Se greffe aussi là-dessus le groupe des New-York Dolls, mouvement en principe apparenté au rock et dont les membres portaient des vêtements de femme par pure provocation. (Iggy Pop nous dirait probablement qu'il s'agissait de "robes pour hommes" et non de "robes de femmes" ... ) Parmi les Dolls, deux grands noms du punk, Johnny Thunders et Jerry Nolan, qui, rongés par les drogues - l'héroïne surtout - et par l'alcool, mourront l'un et l'autre la même année, en 1975 - après la séparation des Dolls, Thunders avait fondé les Heartbreakers.

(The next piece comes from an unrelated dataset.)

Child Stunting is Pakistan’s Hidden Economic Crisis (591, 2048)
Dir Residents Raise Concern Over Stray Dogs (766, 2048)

Comme vous pouvez vous l'imaginer, l'histoire ne s'arrête pas là. Fort de plus de six-cents pages tout à fait passionnantes, "Please Kill Me" raconte la geste du punk en l'insérant dans l'Histoire des années soixante, soixante-dix et quatre-vingt. Tendre, enthousiaste, cynique, nostalgique, précis, évitant la dispersion en dépit du choix de laisser la parole à ceux qui firent et vécurent le punk, ce livre est de ceux qui, malgré leur épaisseur, se dévorent en deux ou trois jours. Aucun danger d'indigestion ou de malaise : c'est grand, c'est drôle, c'est brillant, c'est extravagant - c'est triste, c'est tragique ... c'est le punk, cet enfant terrible du rock et des hippies, qui continue à haïr ses parents autant qu'il leur fait honneur, cette musique irritante, hargneuse, provocante, lourde de révolte et de dédain, dont on ose espérer que nos chanteurs formatés de toutes les latitudes perçoivent encore dans leur dos les ricanements grinçants.

... A quand le retour de pareils trublions - et de pareils musiciens ? A quand le retour d'une musique qui innove, qui invente ? ...

En attendant qu'Euterpe nous redevienne bienveillante, à nous et à notre XXIème siècle, lisez "Please Kill Me" : ça vous fera prendre votre mal en patience.